--- begin ---

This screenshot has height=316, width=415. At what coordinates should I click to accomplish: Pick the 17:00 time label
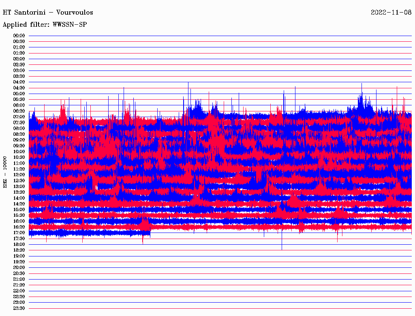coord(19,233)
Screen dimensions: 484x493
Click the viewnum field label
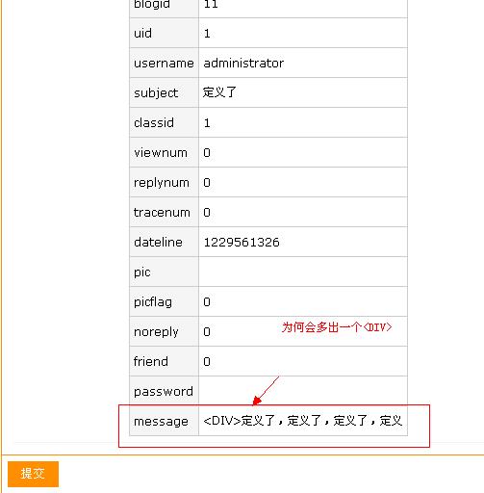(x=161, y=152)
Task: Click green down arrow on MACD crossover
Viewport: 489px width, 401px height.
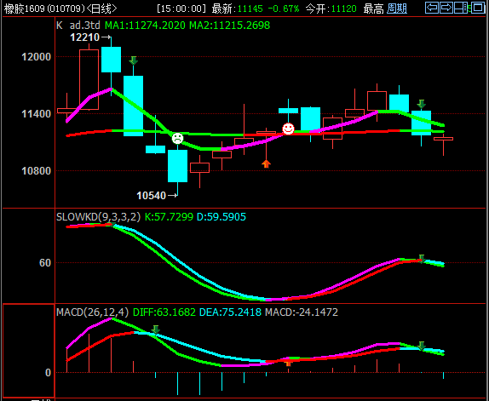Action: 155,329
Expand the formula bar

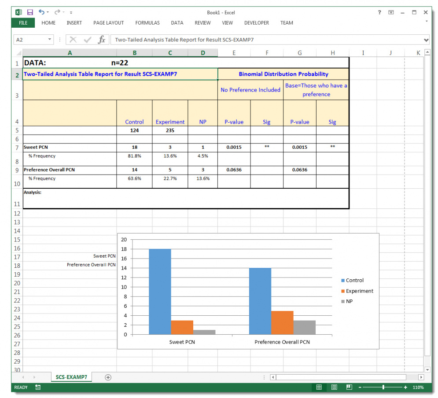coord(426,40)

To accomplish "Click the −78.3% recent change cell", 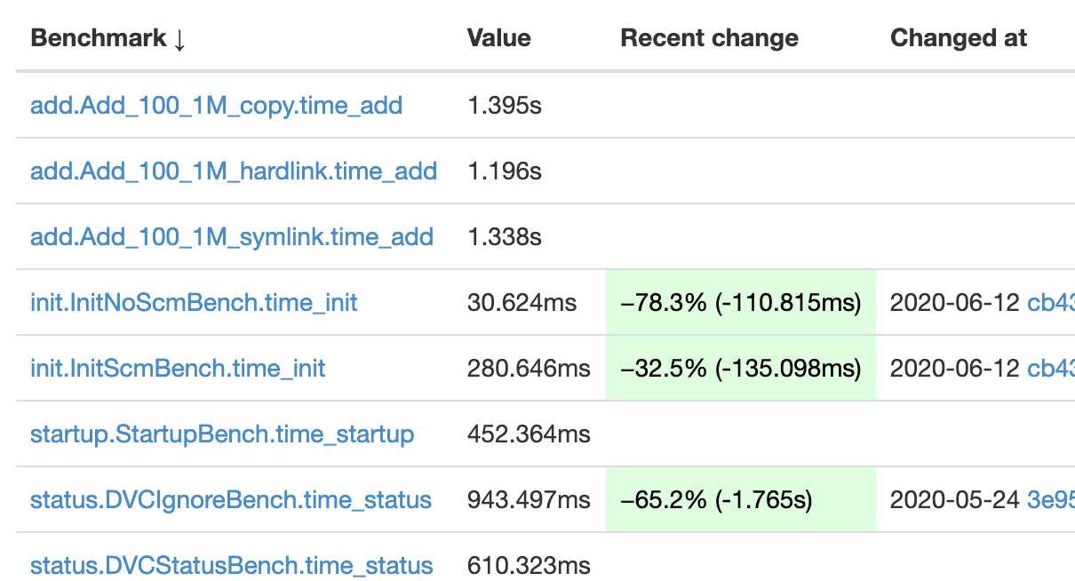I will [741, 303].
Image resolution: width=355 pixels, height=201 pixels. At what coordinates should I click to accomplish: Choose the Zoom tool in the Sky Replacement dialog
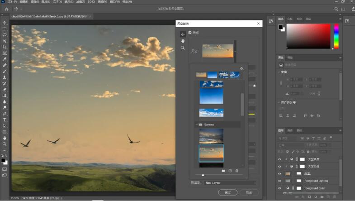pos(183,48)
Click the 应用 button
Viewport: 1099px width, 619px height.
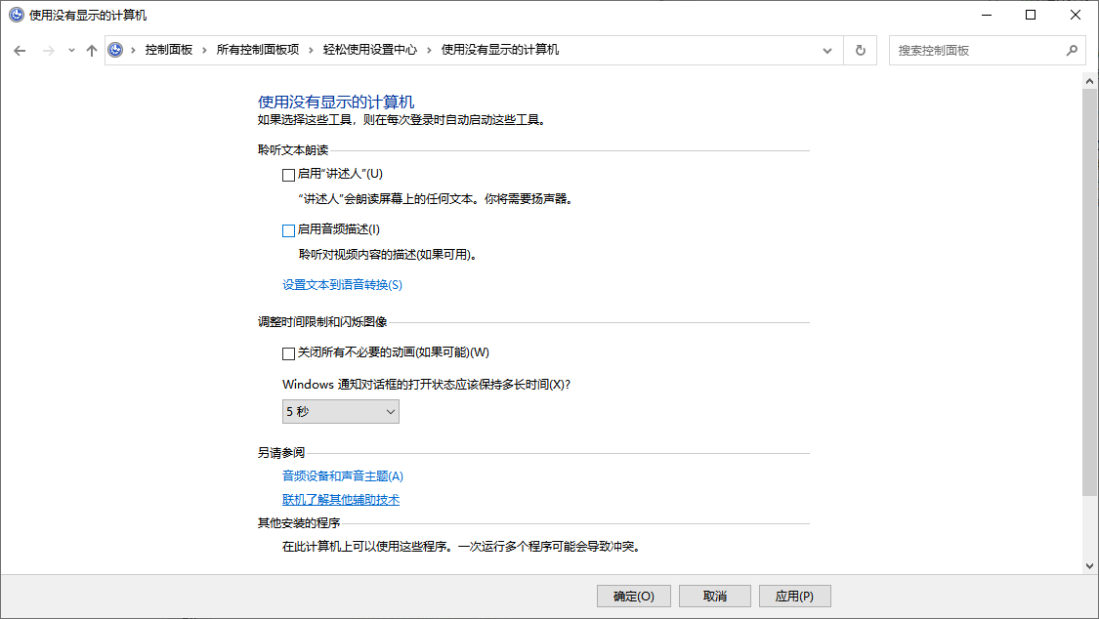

--- end ---
--- begin ---

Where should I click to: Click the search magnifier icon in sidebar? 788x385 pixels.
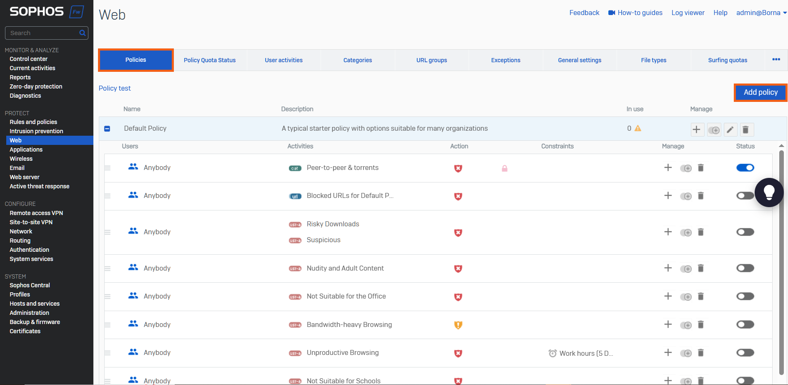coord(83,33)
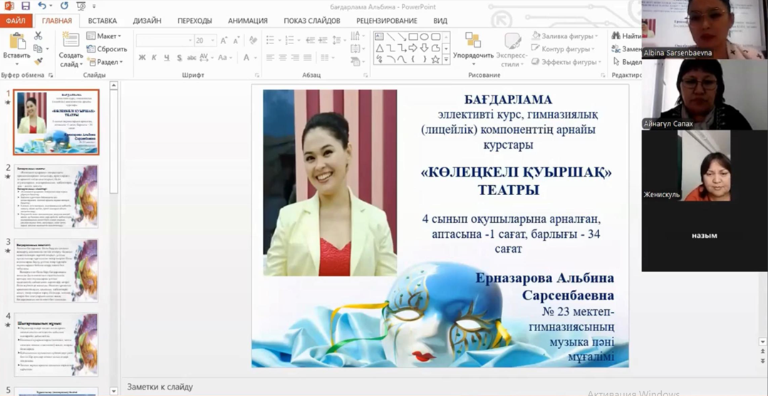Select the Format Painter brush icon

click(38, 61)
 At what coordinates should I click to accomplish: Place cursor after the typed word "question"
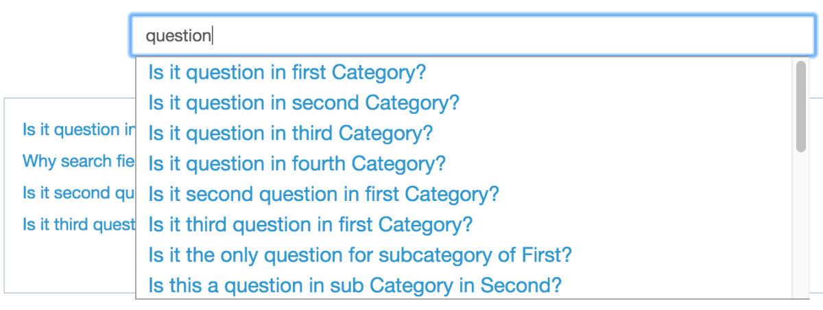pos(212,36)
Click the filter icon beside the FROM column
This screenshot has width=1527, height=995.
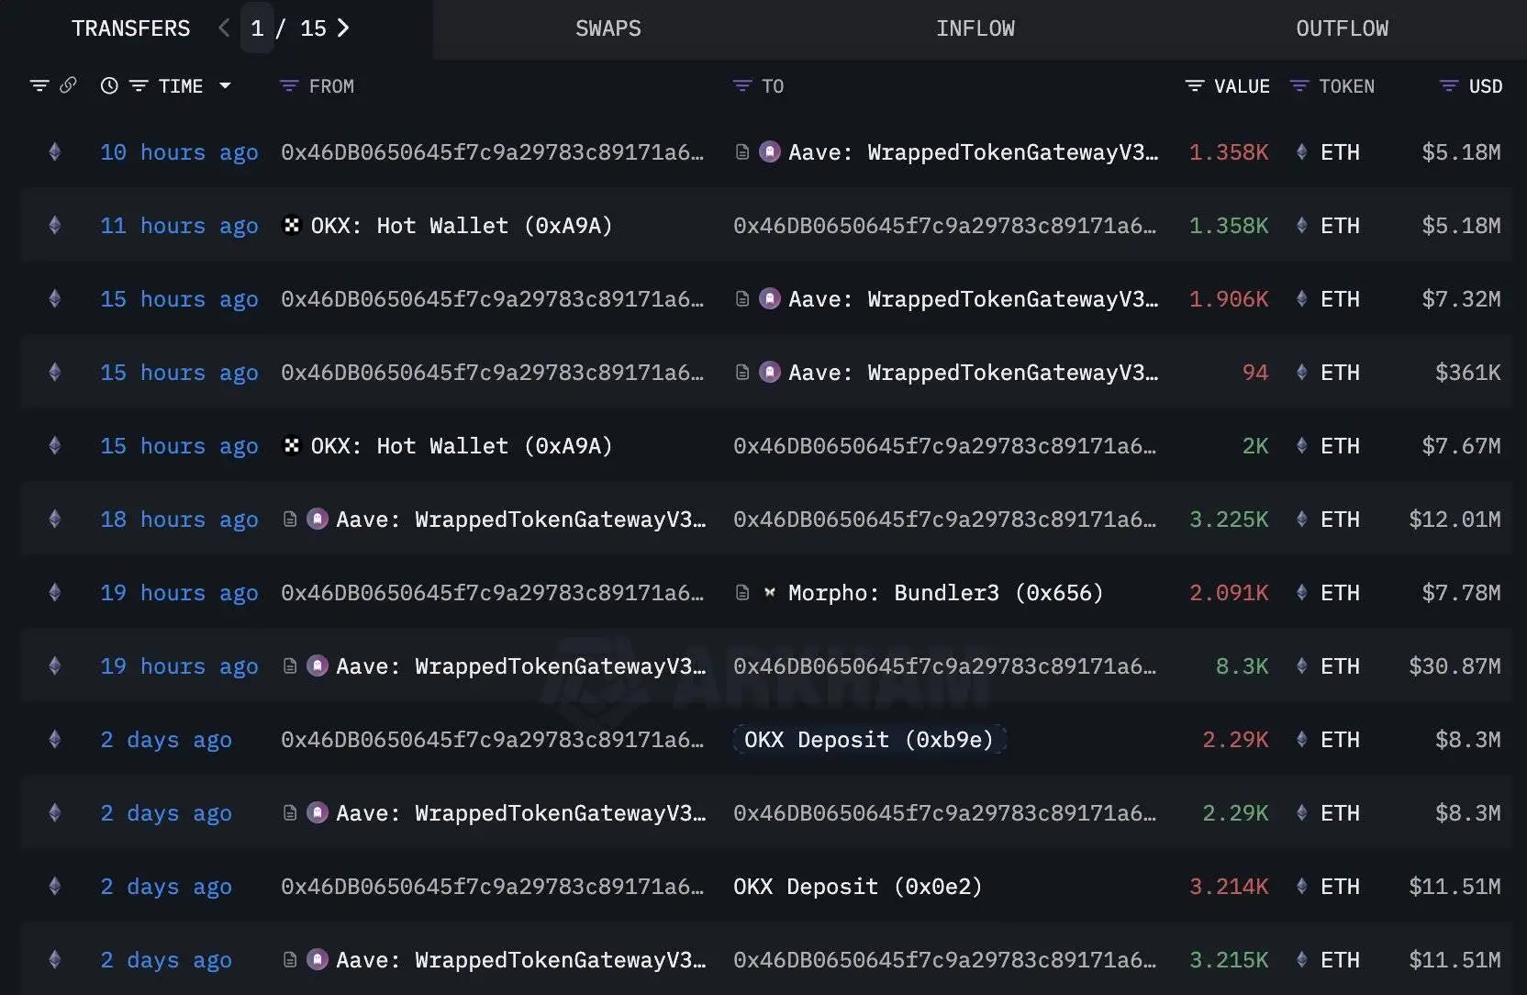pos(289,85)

--- end ---

## Task requirements
Rewrite everything from "At what coordinates should I click to accomplish: Place" down to "pos(289,85)", replacing "cursor" with "caret" and keeping all else unchanged. Omit the pictures.

## Reply to the exercise
 At what coordinates should I click to accomplish: Place caret after the typed word "question"
pos(212,36)
Click the filter icon beside the FROM column
This screenshot has width=1527, height=995.
pos(289,85)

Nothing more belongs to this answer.